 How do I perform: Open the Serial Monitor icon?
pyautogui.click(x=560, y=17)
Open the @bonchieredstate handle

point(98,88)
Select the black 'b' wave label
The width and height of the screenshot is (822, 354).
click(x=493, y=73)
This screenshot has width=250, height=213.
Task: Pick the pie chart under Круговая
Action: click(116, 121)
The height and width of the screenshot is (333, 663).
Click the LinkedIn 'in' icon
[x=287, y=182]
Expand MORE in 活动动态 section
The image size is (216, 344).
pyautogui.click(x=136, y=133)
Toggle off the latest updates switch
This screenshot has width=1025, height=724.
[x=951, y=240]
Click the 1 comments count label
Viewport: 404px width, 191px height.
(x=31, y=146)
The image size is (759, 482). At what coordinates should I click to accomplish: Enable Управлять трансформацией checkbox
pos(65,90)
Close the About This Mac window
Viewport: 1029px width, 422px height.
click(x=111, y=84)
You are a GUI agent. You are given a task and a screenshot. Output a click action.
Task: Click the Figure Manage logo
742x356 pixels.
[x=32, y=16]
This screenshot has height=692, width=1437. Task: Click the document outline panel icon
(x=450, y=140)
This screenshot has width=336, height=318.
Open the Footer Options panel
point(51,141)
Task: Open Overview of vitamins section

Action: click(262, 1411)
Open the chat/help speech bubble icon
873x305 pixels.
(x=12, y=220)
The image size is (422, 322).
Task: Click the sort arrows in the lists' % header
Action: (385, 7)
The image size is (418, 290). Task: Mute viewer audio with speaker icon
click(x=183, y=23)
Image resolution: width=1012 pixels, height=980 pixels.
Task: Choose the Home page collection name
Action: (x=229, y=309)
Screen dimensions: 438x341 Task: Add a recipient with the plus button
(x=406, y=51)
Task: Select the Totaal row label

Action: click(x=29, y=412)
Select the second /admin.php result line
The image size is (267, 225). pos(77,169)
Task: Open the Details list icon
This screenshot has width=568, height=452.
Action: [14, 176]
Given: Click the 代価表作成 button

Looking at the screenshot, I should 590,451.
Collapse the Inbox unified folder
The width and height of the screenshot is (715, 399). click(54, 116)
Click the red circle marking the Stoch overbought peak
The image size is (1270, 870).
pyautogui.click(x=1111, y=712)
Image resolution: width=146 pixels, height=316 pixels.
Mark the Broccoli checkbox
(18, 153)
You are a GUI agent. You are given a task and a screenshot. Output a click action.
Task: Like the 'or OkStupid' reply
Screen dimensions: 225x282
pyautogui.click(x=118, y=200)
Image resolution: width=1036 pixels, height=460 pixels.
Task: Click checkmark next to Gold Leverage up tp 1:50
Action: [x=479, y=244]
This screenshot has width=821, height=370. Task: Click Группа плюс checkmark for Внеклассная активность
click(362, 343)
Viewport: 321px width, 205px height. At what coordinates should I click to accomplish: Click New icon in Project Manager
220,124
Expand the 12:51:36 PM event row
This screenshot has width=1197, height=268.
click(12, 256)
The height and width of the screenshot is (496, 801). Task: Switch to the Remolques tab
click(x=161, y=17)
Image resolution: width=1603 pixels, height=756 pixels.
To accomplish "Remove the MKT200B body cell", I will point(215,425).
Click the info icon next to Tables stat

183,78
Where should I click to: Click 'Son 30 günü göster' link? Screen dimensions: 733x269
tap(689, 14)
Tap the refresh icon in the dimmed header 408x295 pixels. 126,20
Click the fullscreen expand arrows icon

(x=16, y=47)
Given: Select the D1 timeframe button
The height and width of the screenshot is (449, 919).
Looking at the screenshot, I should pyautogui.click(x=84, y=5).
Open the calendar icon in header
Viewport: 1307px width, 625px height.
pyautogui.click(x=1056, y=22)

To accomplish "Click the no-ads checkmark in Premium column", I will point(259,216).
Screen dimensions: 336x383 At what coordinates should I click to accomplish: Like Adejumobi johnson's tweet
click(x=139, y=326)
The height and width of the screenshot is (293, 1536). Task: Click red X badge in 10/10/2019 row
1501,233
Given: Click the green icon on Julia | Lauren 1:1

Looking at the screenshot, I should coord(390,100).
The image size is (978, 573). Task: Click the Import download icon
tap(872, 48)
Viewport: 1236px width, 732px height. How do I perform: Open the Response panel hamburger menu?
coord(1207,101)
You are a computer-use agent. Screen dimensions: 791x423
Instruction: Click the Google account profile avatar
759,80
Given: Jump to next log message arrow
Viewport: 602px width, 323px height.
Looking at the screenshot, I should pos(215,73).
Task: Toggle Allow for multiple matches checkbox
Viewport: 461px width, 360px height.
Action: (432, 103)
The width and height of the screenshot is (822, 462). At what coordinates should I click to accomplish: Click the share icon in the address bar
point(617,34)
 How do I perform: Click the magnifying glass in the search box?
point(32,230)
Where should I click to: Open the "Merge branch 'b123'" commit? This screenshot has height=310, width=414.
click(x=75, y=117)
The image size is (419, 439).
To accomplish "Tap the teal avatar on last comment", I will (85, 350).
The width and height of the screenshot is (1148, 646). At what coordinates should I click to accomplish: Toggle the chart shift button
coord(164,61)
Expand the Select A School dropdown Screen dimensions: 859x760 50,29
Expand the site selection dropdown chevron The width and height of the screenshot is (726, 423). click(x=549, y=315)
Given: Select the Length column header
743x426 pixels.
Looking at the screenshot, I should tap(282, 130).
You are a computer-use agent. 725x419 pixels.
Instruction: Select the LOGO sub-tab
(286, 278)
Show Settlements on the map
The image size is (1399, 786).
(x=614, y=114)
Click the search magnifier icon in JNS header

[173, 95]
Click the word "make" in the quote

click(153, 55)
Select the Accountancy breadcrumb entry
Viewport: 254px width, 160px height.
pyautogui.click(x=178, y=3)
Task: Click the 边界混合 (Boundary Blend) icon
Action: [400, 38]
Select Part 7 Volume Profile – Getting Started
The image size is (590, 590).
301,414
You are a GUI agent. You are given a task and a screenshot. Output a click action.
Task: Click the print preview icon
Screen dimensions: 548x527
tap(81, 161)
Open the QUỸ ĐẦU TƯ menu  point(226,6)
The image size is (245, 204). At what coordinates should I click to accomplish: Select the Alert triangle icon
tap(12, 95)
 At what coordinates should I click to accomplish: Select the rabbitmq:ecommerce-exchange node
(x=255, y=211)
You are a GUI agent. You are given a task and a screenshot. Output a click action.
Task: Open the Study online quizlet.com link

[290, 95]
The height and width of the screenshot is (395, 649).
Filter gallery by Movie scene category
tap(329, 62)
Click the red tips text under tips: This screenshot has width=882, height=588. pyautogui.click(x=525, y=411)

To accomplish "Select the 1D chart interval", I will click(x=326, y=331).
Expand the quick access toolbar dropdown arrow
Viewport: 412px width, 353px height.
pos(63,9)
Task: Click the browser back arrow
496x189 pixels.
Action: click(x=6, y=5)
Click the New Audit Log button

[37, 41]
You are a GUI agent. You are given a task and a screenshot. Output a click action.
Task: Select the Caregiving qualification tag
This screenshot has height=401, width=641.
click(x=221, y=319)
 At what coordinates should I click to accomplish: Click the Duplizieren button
_ _ _ _ _ _ _
**What the task asks:** Each entry above is to be printed again exactly.

**Finished task:**
 How do I perform: Open the Serial Monitor icon?
pyautogui.click(x=560, y=17)
Open the @bonchieredstate handle

point(98,88)
Select the black 'b' wave label
The width and height of the screenshot is (822, 354).
click(x=493, y=73)
This screenshot has width=250, height=213.
Task: Pick the pie chart under Круговая
Action: click(116, 121)
The height and width of the screenshot is (333, 663).
Click the LinkedIn 'in' icon
[x=287, y=182]
Expand MORE in 活动动态 section
The image size is (216, 344).
pyautogui.click(x=136, y=133)
Toggle off the latest updates switch
This screenshot has width=1025, height=724.
[x=951, y=240]
Click the 1 comments count label
Viewport: 404px width, 191px height.
(x=31, y=146)
The image size is (759, 482). At what coordinates should I click to accomplish: Enable Управлять трансформацией checkbox
pos(65,90)
Close the About This Mac window
Viewport: 1029px width, 422px height.
click(x=111, y=84)
You are a GUI agent. You are given a task and a screenshot. Output a click action.
Task: Click the Figure Manage logo
742x356 pixels.
[x=32, y=16]
This screenshot has height=692, width=1437. Task: Click the document outline panel icon
(x=450, y=140)
This screenshot has width=336, height=318.
Open the Footer Options panel
point(51,141)
Task: Open Overview of vitamins section

Action: click(262, 1411)
Open the chat/help speech bubble icon
873x305 pixels.
(x=12, y=220)
The image size is (422, 322).
Task: Click the sort arrows in the lists' % header
Action: (385, 7)
The image size is (418, 290). Task: Mute viewer audio with speaker icon
click(x=183, y=23)
Image resolution: width=1012 pixels, height=980 pixels.
Task: Choose the Home page collection name
Action: (x=229, y=309)
Screen dimensions: 438x341 Task: Add a recipient with the plus button
(x=406, y=51)
Task: Select the Totaal row label

Action: click(x=29, y=412)
Select the second /admin.php result line
The image size is (267, 225). pos(77,169)
Task: Open the Details list icon
This screenshot has width=568, height=452.
Action: [14, 176]
Given: Click the 代価表作成 button

Looking at the screenshot, I should 590,451.
Collapse the Inbox unified folder
The width and height of the screenshot is (715, 399). click(54, 116)
Click the red circle marking the Stoch overbought peak
The image size is (1270, 870).
pyautogui.click(x=1111, y=712)
Image resolution: width=146 pixels, height=316 pixels.
Mark the Broccoli checkbox
(18, 153)
You are a GUI agent. You are given a task and a screenshot. Output a click action.
Task: Like the 'or OkStupid' reply
Screen dimensions: 225x282
pyautogui.click(x=118, y=200)
Image resolution: width=1036 pixels, height=460 pixels.
Task: Click checkmark next to Gold Leverage up tp 1:50
Action: [x=479, y=244]
This screenshot has width=821, height=370. Task: Click Группа плюс checkmark for Внеклассная активность
click(362, 343)
Viewport: 321px width, 205px height. At what coordinates should I click to accomplish: Click New icon in Project Manager
220,124
Expand the 12:51:36 PM event row
This screenshot has width=1197, height=268.
click(12, 256)
The height and width of the screenshot is (496, 801). Task: Switch to the Remolques tab
click(x=161, y=17)
Image resolution: width=1603 pixels, height=756 pixels.
To accomplish "Remove the MKT200B body cell", I will point(215,425).
Click the info icon next to Tables stat

183,78
Where should I click to: Click 'Son 30 günü göster' link? Screen dimensions: 733x269
tap(689, 14)
Tap the refresh icon in the dimmed header 408x295 pixels. 126,20
Click the fullscreen expand arrows icon

(x=16, y=47)
Given: Select the D1 timeframe button
The height and width of the screenshot is (449, 919).
Looking at the screenshot, I should pyautogui.click(x=84, y=5).
Open the calendar icon in header
Viewport: 1307px width, 625px height.
pyautogui.click(x=1056, y=22)

To accomplish "Click the no-ads checkmark in Premium column", I will point(259,216).
Screen dimensions: 336x383 At what coordinates should I click to accomplish: Like Adejumobi johnson's tweet
click(x=139, y=326)
The height and width of the screenshot is (293, 1536). Task: Click red X badge in 10/10/2019 row
1501,233
Given: Click the green icon on Julia | Lauren 1:1

Looking at the screenshot, I should coord(390,100).
The image size is (978, 573). Task: Click the Import download icon
tap(872, 48)
Viewport: 1236px width, 732px height. How do I perform: Open the Response panel hamburger menu?
coord(1207,101)
You are a computer-use agent. Screen dimensions: 791x423
Instruction: Click the Google account profile avatar
759,80
Given: Jump to next log message arrow
Viewport: 602px width, 323px height.
Looking at the screenshot, I should pos(215,73).
Task: Toggle Allow for multiple matches checkbox
Viewport: 461px width, 360px height.
Action: (432, 103)
The width and height of the screenshot is (822, 462). At what coordinates should I click to accomplish: Click the share icon in the address bar
point(617,34)
 How do I perform: Click the magnifying glass in the search box?
point(32,230)
Where should I click to: Open the "Merge branch 'b123'" commit? This screenshot has height=310, width=414.
click(x=75, y=117)
The image size is (419, 439).
To accomplish "Tap the teal avatar on last comment", I will (85, 350).
The width and height of the screenshot is (1148, 646). At what coordinates should I click to accomplish: Toggle the chart shift button
coord(164,61)
Expand the Select A School dropdown Screen dimensions: 859x760 50,29
Expand the site selection dropdown chevron The width and height of the screenshot is (726, 423). click(x=549, y=315)
Given: Select the Length column header
743x426 pixels.
Looking at the screenshot, I should tap(282, 130).
You are a computer-use agent. 725x419 pixels.
Instruction: Select the LOGO sub-tab
(286, 278)
Show Settlements on the map
The image size is (1399, 786).
(x=614, y=114)
Click the search magnifier icon in JNS header

[173, 95]
Click the word "make" in the quote

click(153, 55)
Select the Accountancy breadcrumb entry
Viewport: 254px width, 160px height.
pyautogui.click(x=178, y=3)
Task: Click the 边界混合 (Boundary Blend) icon
Action: [400, 38]
Select Part 7 Volume Profile – Getting Started
The image size is (590, 590).
301,414
You are a GUI agent. You are given a task and a screenshot. Output a click action.
Task: Click the print preview icon
Screen dimensions: 548x527
tap(81, 161)
Open the QUỸ ĐẦU TƯ menu  point(226,6)
The image size is (245, 204). At what coordinates should I click to accomplish: Select the Alert triangle icon
tap(12, 95)
 At what coordinates should I click to accomplish: Select the rabbitmq:ecommerce-exchange node
(x=255, y=211)
You are a GUI agent. You are given a task and a screenshot. Output a click action.
Task: Open the Study online quizlet.com link

[290, 95]
The height and width of the screenshot is (395, 649).
Filter gallery by Movie scene category
tap(329, 62)
Click the red tips text under tips: This screenshot has width=882, height=588. pyautogui.click(x=525, y=411)

To accomplish "Select the 1D chart interval", I will click(x=326, y=331).
Expand the quick access toolbar dropdown arrow
Viewport: 412px width, 353px height.
pos(63,9)
Task: Click the browser back arrow
496x189 pixels.
Action: click(x=6, y=5)
Click the New Audit Log button

[37, 41]
You are a GUI agent. You are given a task and a screenshot. Output a click action.
Task: Select the Caregiving qualification tag
This screenshot has height=401, width=641.
click(x=221, y=319)
 At what coordinates should I click to accomplish: Click the Duplizieren button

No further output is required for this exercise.